_What is expected_
From the entries below, pull out each line where "title" appears.

_Records shown_

*** Begin section ***

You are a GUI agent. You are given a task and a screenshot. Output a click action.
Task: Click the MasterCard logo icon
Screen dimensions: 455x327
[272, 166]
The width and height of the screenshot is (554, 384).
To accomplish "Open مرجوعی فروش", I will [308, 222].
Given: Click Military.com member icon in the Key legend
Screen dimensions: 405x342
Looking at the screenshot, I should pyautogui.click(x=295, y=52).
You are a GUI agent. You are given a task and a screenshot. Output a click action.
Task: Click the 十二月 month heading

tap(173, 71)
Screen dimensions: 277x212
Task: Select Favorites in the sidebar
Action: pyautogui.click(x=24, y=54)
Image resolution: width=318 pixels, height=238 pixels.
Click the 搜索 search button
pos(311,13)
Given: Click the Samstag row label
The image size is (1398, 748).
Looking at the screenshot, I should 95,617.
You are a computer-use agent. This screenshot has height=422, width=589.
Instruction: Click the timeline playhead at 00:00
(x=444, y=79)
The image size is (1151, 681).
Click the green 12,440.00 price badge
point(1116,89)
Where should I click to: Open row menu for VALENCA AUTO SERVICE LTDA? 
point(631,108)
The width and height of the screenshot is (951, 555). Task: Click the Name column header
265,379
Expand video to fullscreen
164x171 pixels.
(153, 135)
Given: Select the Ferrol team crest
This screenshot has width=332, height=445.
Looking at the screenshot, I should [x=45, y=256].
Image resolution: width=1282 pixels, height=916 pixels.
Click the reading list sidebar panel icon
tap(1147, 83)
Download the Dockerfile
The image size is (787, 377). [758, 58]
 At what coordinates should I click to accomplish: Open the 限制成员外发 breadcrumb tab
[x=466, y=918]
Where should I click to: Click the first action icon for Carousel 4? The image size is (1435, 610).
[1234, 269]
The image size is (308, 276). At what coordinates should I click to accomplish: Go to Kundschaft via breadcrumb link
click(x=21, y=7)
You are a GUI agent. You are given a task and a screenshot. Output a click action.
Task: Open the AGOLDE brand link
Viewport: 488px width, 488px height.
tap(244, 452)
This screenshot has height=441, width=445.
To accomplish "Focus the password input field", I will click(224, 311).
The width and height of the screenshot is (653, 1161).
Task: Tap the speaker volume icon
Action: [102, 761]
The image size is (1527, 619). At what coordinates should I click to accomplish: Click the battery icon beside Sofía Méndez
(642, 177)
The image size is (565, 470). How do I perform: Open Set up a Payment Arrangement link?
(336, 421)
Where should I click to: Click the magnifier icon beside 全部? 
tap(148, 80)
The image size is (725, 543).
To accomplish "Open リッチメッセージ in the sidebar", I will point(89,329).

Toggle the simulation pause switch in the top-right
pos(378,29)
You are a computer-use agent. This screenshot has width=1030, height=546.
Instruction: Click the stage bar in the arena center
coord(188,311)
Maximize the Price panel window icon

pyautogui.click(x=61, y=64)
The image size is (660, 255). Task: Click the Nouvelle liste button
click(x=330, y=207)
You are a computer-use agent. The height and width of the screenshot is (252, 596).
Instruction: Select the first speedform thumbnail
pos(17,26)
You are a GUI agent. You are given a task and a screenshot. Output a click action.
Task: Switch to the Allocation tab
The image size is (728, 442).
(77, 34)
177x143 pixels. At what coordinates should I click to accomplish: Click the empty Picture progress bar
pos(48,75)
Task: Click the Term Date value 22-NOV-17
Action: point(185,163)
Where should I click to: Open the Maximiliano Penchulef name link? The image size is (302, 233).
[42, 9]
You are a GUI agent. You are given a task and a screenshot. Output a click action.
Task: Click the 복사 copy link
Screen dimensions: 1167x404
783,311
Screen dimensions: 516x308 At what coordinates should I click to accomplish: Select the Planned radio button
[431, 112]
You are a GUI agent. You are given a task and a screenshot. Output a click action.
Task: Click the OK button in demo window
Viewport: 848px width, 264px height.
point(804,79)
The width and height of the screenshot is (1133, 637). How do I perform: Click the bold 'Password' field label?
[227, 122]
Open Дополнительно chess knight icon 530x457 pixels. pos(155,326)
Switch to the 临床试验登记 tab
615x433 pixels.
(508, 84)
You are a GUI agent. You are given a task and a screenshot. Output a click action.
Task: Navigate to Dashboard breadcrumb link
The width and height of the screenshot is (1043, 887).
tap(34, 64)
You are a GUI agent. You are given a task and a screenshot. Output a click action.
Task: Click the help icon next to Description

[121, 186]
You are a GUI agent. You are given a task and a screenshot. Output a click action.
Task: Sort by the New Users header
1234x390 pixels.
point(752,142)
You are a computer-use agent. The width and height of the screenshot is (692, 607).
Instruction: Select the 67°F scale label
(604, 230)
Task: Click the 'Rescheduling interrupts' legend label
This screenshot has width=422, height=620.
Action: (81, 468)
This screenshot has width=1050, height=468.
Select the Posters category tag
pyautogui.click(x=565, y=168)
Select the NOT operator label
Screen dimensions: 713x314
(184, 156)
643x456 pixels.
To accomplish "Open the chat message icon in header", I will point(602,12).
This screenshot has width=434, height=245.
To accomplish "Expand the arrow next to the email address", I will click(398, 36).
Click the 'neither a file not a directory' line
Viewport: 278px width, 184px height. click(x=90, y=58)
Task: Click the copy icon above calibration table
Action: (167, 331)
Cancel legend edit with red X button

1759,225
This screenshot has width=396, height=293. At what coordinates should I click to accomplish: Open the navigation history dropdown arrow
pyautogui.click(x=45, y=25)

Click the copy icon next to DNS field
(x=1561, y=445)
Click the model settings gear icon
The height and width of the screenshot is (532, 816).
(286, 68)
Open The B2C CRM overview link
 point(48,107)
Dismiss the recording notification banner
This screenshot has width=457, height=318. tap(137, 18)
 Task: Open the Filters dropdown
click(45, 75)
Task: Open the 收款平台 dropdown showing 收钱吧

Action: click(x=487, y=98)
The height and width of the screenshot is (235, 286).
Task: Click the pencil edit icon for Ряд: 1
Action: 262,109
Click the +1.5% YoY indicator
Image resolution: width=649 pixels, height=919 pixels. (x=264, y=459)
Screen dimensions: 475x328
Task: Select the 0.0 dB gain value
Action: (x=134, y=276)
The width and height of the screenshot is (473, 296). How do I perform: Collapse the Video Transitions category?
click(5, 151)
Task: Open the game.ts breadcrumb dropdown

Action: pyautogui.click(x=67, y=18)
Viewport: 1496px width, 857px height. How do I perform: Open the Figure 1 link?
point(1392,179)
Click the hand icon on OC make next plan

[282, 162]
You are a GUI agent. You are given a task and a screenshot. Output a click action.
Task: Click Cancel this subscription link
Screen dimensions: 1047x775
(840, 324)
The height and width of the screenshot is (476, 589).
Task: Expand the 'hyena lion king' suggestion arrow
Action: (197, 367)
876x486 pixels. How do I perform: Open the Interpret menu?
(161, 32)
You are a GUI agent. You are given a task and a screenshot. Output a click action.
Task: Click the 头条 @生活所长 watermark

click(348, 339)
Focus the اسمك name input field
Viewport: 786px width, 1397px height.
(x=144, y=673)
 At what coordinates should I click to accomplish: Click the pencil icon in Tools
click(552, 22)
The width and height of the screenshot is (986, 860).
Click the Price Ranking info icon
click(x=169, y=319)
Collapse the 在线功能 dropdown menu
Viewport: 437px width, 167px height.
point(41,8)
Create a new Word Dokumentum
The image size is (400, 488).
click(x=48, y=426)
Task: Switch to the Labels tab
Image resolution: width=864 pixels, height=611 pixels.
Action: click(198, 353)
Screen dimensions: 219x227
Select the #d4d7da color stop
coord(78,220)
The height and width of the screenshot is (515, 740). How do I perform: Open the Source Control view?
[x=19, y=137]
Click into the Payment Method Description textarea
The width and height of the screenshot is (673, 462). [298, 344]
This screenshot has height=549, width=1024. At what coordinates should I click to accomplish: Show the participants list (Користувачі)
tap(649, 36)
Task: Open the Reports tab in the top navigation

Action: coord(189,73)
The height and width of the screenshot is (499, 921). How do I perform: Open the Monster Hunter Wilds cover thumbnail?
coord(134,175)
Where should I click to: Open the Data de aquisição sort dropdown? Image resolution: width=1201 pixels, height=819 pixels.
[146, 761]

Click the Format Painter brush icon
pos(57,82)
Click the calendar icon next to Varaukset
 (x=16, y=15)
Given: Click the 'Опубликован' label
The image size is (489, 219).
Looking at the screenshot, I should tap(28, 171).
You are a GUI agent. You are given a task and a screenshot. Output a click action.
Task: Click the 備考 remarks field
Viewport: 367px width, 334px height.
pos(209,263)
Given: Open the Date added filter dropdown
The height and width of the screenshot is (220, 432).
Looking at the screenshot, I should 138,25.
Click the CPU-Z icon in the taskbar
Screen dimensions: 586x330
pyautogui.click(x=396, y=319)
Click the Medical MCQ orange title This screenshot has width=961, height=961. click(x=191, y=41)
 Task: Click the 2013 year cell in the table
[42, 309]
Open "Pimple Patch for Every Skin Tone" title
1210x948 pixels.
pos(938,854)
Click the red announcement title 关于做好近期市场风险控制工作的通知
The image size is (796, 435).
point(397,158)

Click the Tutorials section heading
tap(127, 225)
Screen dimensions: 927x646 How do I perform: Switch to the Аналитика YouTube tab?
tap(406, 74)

*** End section ***

_Answer to this problem_
Click the Medical MCQ orange title This screenshot has width=961, height=961. click(x=191, y=41)
Open "Pimple Patch for Every Skin Tone" title
Click the red announcement title 关于做好近期市场风险控制工作的通知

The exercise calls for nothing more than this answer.